L’OPEP s’apprête à tailler dans ses quotas
Algérie - Les prix du pétrole tournent aujourd’hui autour de 58-60 dollars le baril, une fourchette jugée, hier, acceptable par la Norvège, un pays hors Opep. Mais encore faut-il pouvoir les y maintenir ?
L’Organisation des pays exportateurs de pétrole, estimant que les prix de l’or noir ont diminué de plus de dix-sept pour cent ces dernières semaines, pourrait, de ce fait, réduire son offre pétrolière à la faveur de la prochaine réunion prévue au Nigeria à la mi-décembre.
Elle pourrait le faire à hauteur de 1,2 million de barils par jour, selon une déclaration, la semaine dernière, du ministre de l’Energie et des Mines, Chakib Khelil. La chute relative des cours de pétrole l’a poussée, fin octobre dernier, à décider de tailler dans ses quotas. C’était lors de la conférence ministérielle tenue à Doha.

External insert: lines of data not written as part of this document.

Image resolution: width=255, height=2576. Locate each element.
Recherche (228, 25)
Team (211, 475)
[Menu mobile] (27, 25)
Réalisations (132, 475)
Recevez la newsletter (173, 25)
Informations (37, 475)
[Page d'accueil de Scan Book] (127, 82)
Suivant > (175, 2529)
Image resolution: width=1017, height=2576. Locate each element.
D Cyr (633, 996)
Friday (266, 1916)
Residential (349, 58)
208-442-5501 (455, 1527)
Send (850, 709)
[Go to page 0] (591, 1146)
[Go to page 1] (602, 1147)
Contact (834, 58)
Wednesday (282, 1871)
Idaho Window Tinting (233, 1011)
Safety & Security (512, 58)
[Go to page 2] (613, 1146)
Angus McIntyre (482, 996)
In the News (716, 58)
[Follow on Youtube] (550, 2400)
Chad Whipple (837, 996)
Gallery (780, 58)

Hier, sur le marché new-yorkais, Mercantile Exchange (Nymex), le baril de «light sweet crude» pour livraison en décembre progressait de 17 cents à 58,05 dollars lors des échanges électroniques. Sur celui de Londres, le baril de brent de la mer du Nord prenait 20 cents à 58,07 dollars sur l’échéance de décembre.
En valeur, les prix ont ainsi baissé d’environ trois dollars depuis vendredi 27 octobre. Les raisons ? Un des principaux facteurs a été le redoux annoncé aux Etats-Unis jusqu’à mi-novembre. Il devrait engendrer une plus faible demande de pétrole et permettre un renflouement des stocks.
Selon des spécialistes cités par des agences de presse, la principale préoccupation du marché semble «se porter sur les Etats-Unis» et le climat. L’hiver semble plus doux que prévu, ce qui a tiré les prix à «la baisse», note l’un d’entre eux.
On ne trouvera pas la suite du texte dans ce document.